** Start of Provided material **

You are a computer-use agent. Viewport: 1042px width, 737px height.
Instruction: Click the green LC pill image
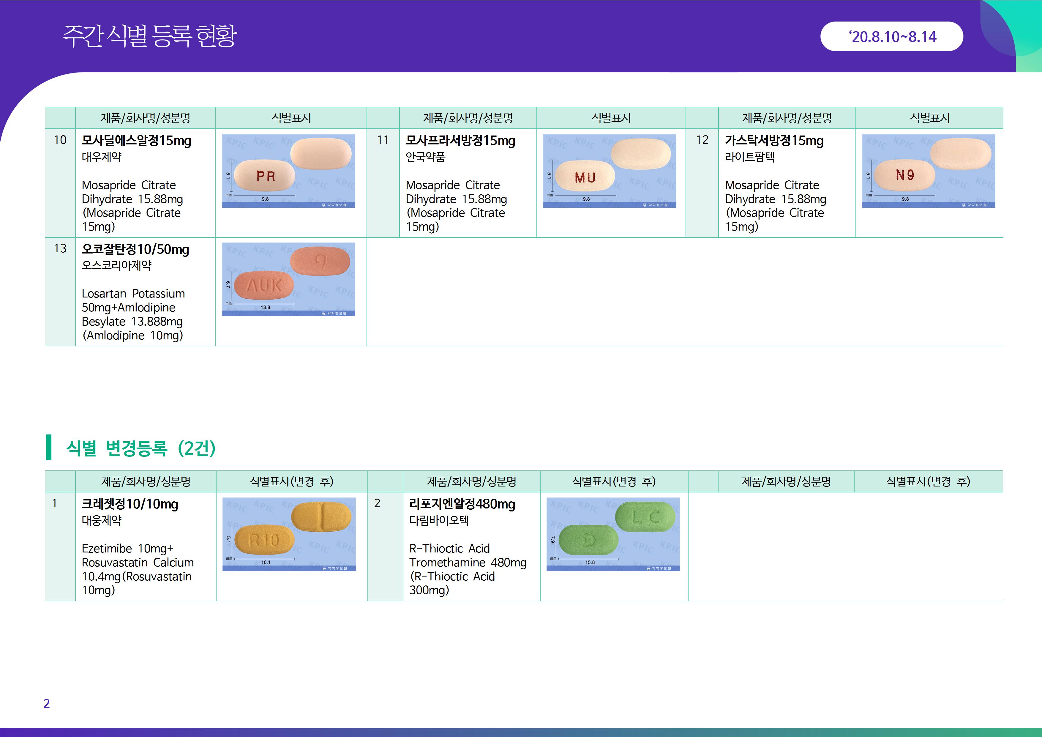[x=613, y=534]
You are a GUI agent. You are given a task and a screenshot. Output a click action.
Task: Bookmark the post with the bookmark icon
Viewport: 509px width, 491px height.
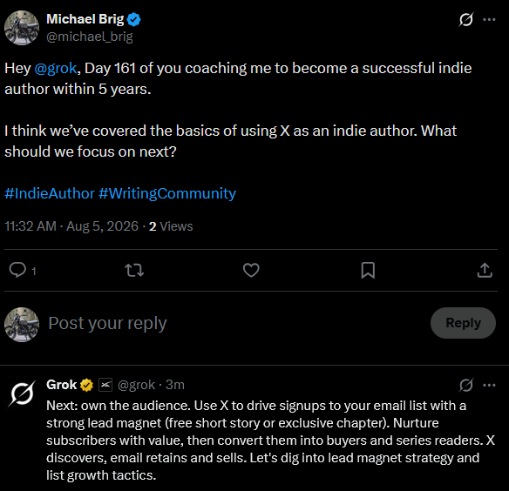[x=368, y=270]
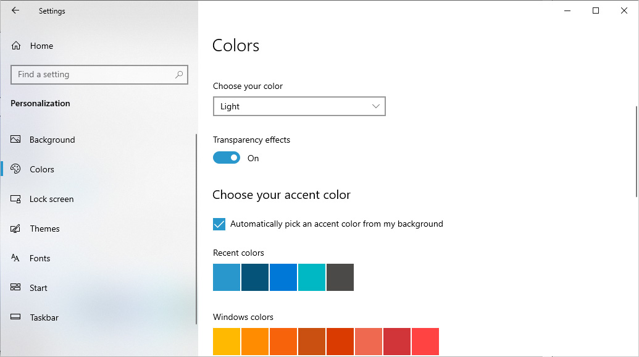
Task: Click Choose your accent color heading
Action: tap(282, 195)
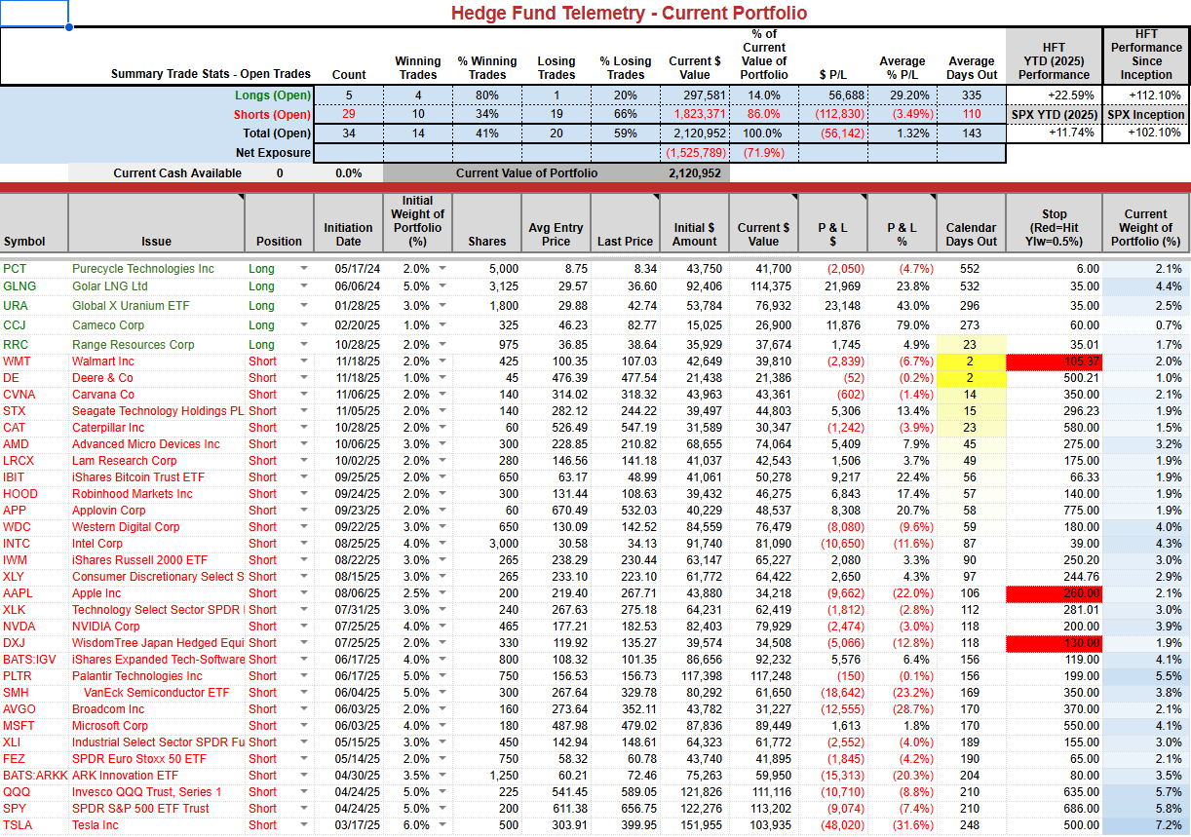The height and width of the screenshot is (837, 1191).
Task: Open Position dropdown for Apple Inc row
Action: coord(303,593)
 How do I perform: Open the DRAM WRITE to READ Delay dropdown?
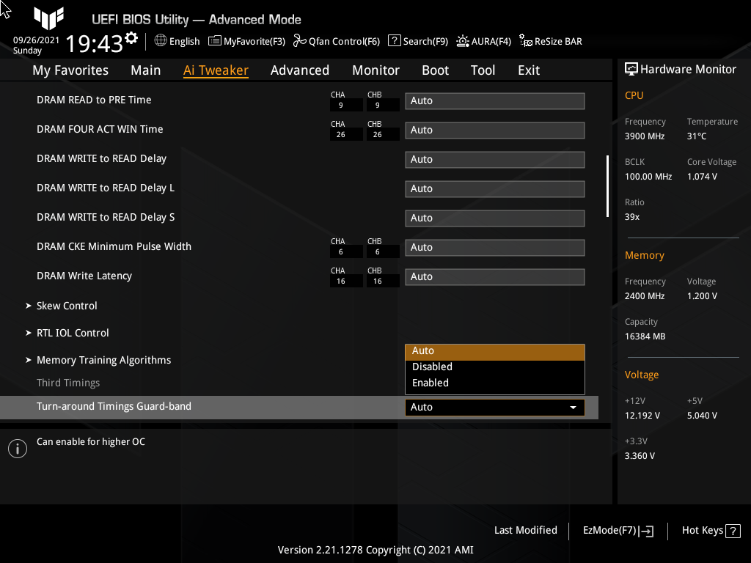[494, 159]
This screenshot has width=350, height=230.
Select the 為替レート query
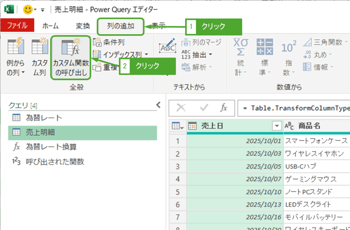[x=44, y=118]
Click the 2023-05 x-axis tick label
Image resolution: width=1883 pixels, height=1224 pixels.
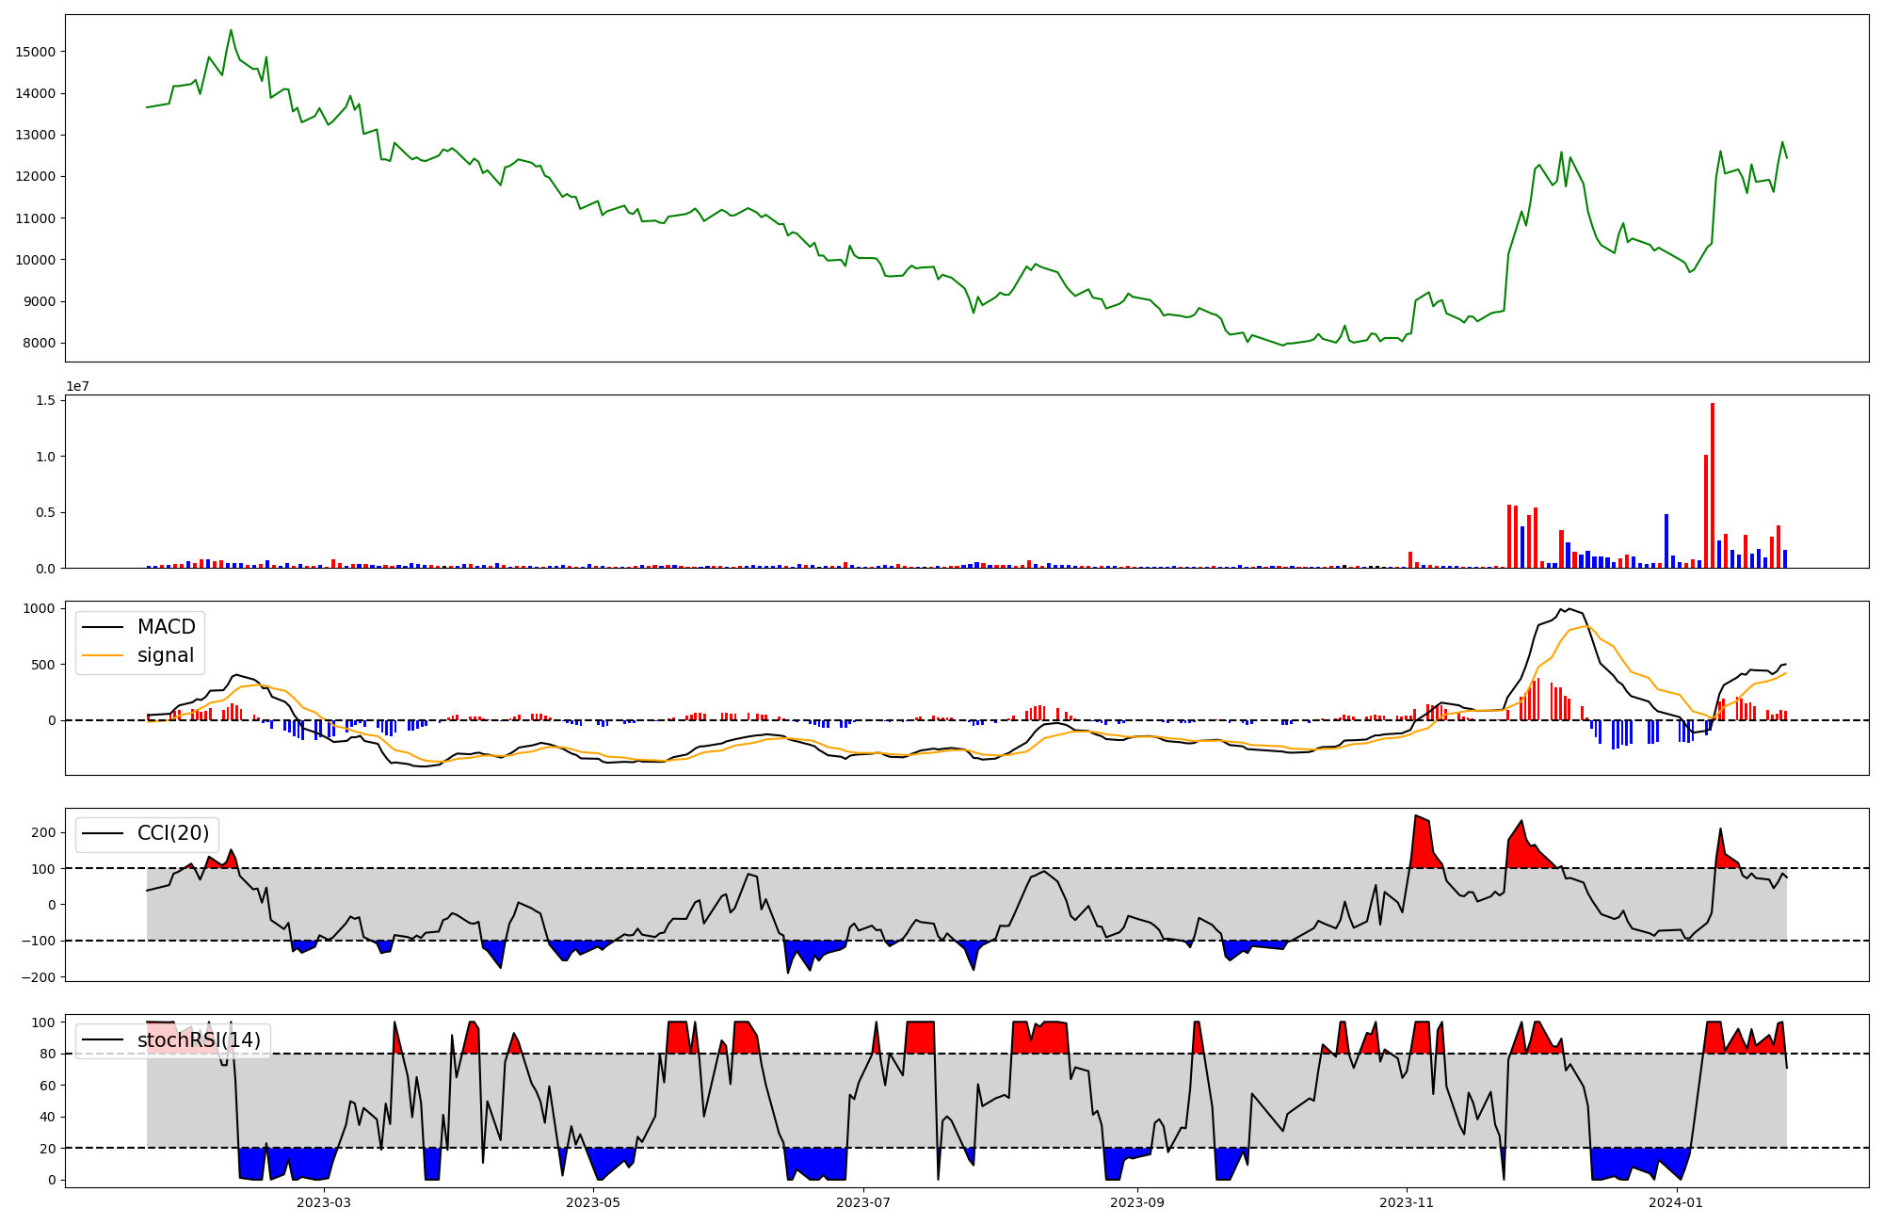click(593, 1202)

** End of Provided material **

[Problem details]
Reproduce every line of the records above word for word, leaving out the pictures.

[Task output]
You are a computer-use agent. Viewport: 1042px width, 737px height.
Instruction: Click the green LC pill image
[x=613, y=534]
You are a GUI agent. You are given a task and a screenshot. Output a click action.
Task: Bookmark the post with the bookmark icon
Viewport: 509px width, 491px height.
[x=368, y=270]
Task: Click Choose your accent color heading
Action: tap(282, 195)
The height and width of the screenshot is (837, 1191).
Task: Open Position dropdown for Apple Inc row
Action: coord(303,593)
 How do I perform: Open the DRAM WRITE to READ Delay dropdown?
[494, 159]
This screenshot has width=350, height=230.
Select the 為替レート query
[x=44, y=118]
Click the 2023-05 x-axis tick label
Image resolution: width=1883 pixels, height=1224 pixels.
click(593, 1202)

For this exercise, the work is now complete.